La Corte di Cassazione mette la pietra tombale sulla class action
sulle chiusure notturne a Sassari.
Arriva dall’Organo supremo della
giustizia italiana la bocciatura definitiva di uno dei vari tentativi
malriusciti di strumentalizzazione della gestione del servizio idrico
integrato.
I giudici hanno confermato la bocciatura dell’azione di
classe, che tra i promotori erano presenti alcuni ex consiglieri
comunali, sulle restrizioni che in passato vigevano a Sassari.
Nel
2016 e nel 2018 si era già espressa negativamente anche la Corte
d’Appello con la condanna dei promotori (Piero Paolo Panu, Piero Frau,
Giancarlo Rotella, Isidoro Aiello e Dario Satta) a pagare oltre 6mila
euro di spese legali in favore di Abbanoa.
Ora si aggiungono ulteriori
6mila euro più ulteriori importi.Fine delle strumentalizzazioni.
La sentenza arriva dopo sette anni di
strumentalizzazioni, anche se la class action non ha mai superato
nemmeno la verifica delle eccezioni preliminari.
Quando era sta
ammessa, infatti, il Tribunale aveva prescritto la pubblicazione degli
avvisi per tre volte su entrambi i quotidiani regionali.
Obbligo che
non era stato rispettato.

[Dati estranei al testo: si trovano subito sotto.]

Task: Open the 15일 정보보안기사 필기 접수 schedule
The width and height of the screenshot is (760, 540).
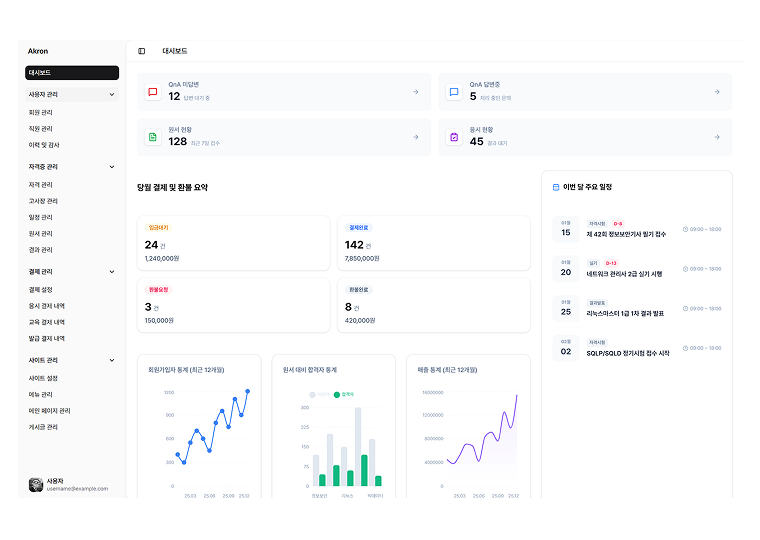Action: [636, 229]
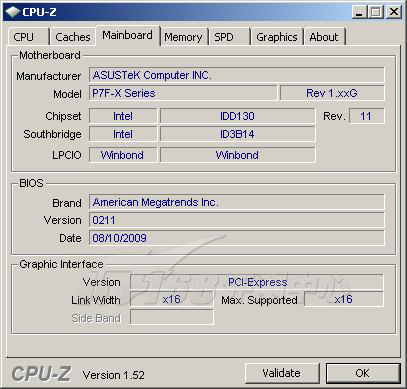Show the About tab
The image size is (407, 389).
tap(325, 37)
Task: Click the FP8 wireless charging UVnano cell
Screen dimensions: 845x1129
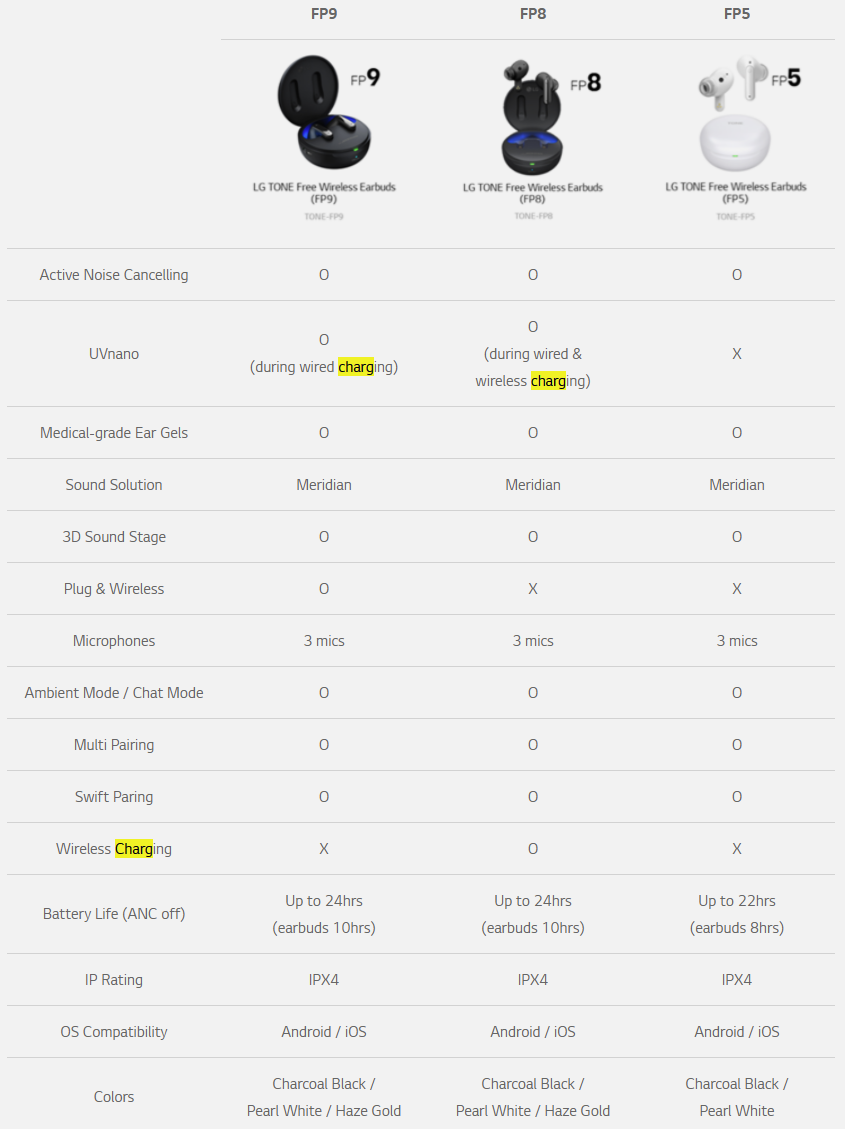Action: [533, 354]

Già nel 2016 e nel 2018 la Corte d’Appello
aveva decretato l’improcedibilità dell’azione di classe.
I promotori
si erano opposti presentando il ricorso in Cassazione la cui
bocciatura è stata depositata ieri.
Sono state così accolte le ragioni
di Abbanoa, difesa dagli avvocati Giuseppe e Giovanni Macciotta.Cifre inventate.

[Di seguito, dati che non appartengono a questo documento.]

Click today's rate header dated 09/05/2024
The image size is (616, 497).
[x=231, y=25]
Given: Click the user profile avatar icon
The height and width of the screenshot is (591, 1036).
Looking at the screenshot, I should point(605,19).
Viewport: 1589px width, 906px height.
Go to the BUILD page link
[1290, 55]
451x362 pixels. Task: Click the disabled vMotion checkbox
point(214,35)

I promotori, tra cui gli ex amministratori comunali,
stavano strumentalizzando una delle pesanti eredità scaricata su
Abbanoa che caratterizzava da decenni il servizio idrico nella città
di Sassari: le chiusure notturne dell’erogazione. Restrizioni che
ormai da tempo (le ultime, tra l’altro, erano dovuti a interventi di
Enas e non di Abbanoa) non sono più in vigore e che il Gestore ha
aggredito con importanti investimenti sia sul fronte della
potabilizzazione sia sul fronte dell’ammodernamento e
ingegnerizzazione delle reti idriche.
I promotori dell’azione
collettiva chiedevano che il gestore unico rimborsasse la cosiddetta
“quota fissa” prevista in bolletta.
Una voce di circa 20 euro all’anno
per utenza domestica: eppure erano stati promessi rimborsi per
centinaia di euro a ogni singolo cliente.
Strumentalizzazioni senza senso.
La quota fissa del servizio idrico
integrato non ha nulla a che vedere con la durata giornaliera
dell’erogazione.
Non si tratta, infatti, di un “impegno minimo
garantito” come avveniva in alcune gestioni passate, ma di una
semplice voce relativa a spese di gestione di ogni singola utenza.
La
quantità di acqua erogata è già tenuta in conto automaticamente nelle
bollette: meno acqua riceve un cliente e quindi ne consuma, meno gli
viene fatturata.
Era quindi già scontato che la class action fosse
destinata a finire in un binario morto.